> Information provided
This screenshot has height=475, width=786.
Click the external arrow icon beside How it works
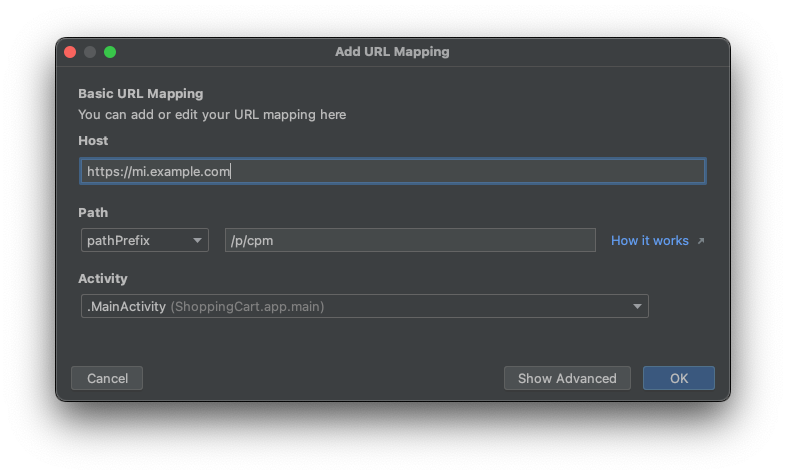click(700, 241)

==

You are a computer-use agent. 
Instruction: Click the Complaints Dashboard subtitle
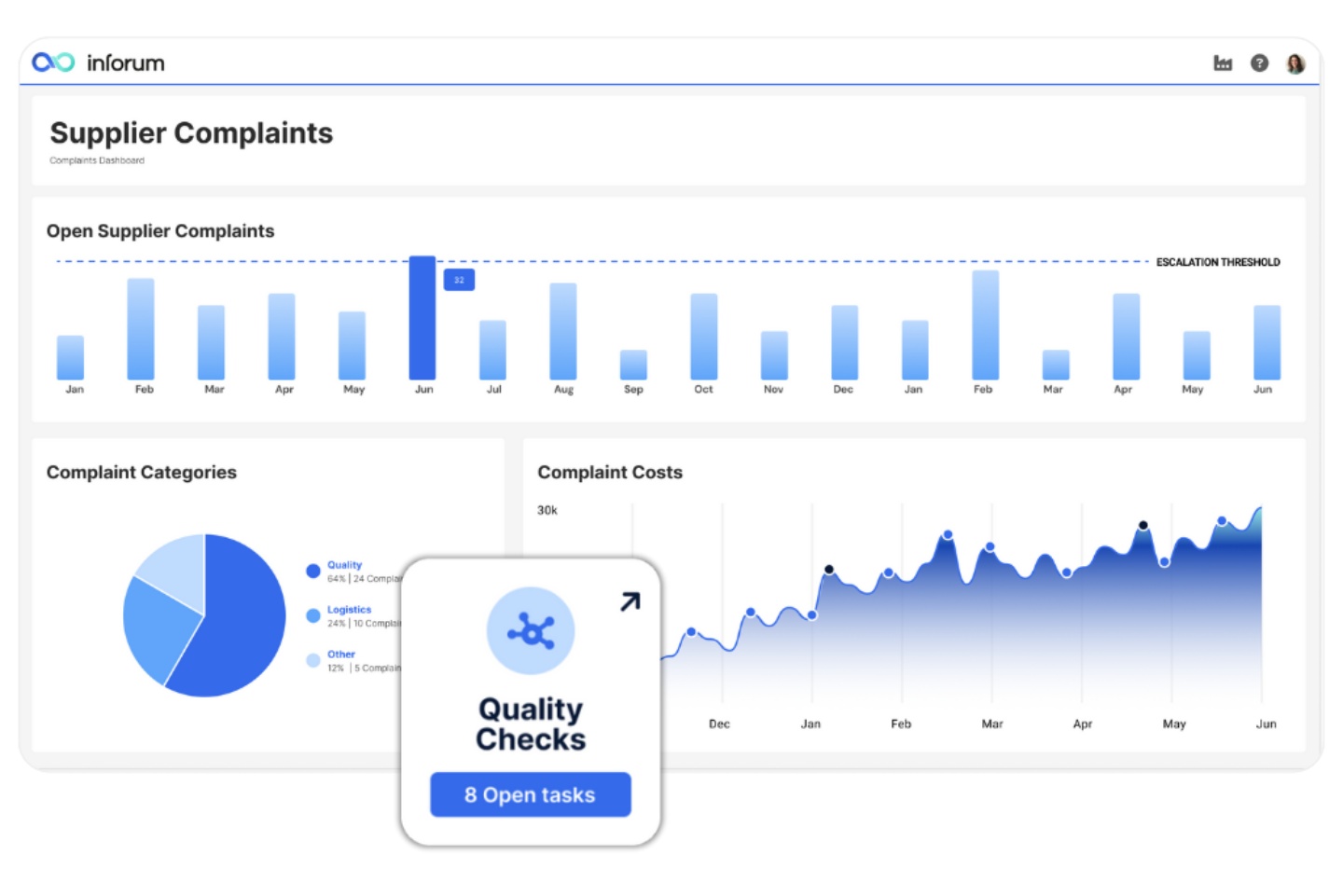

...

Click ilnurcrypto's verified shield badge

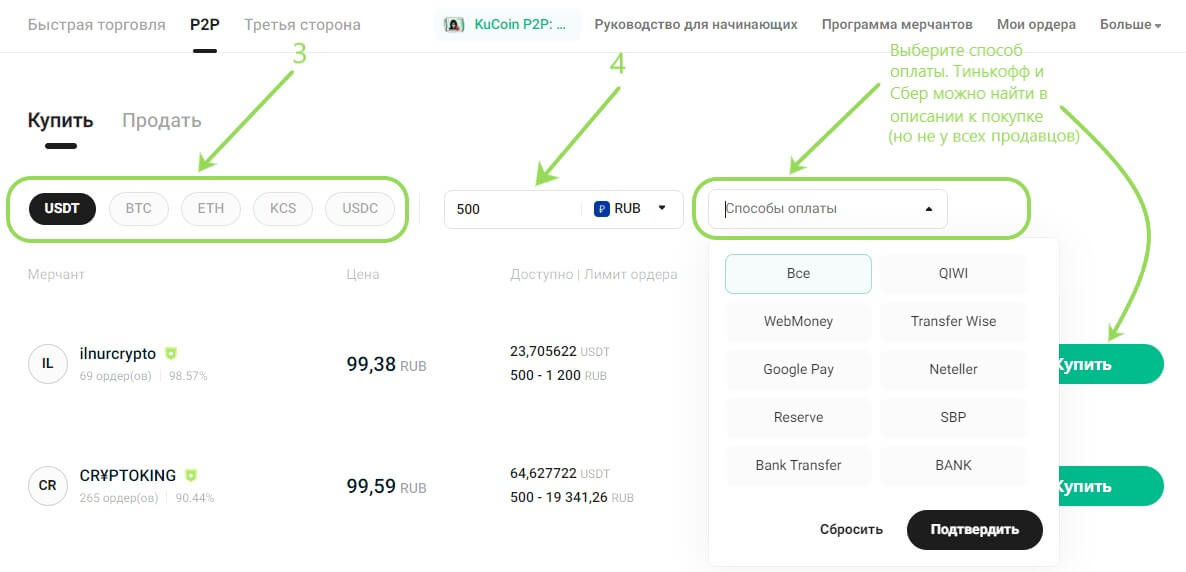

> Brief
Rewrite everything from the line containing "You are a computer-use agent." down through the line containing "Instruction: Click the", replacing "subtitle" with "heading" and leaving all else unchanged.

> Response
You are a computer-use agent. 
Instruction: Click the Complaints Dashboard heading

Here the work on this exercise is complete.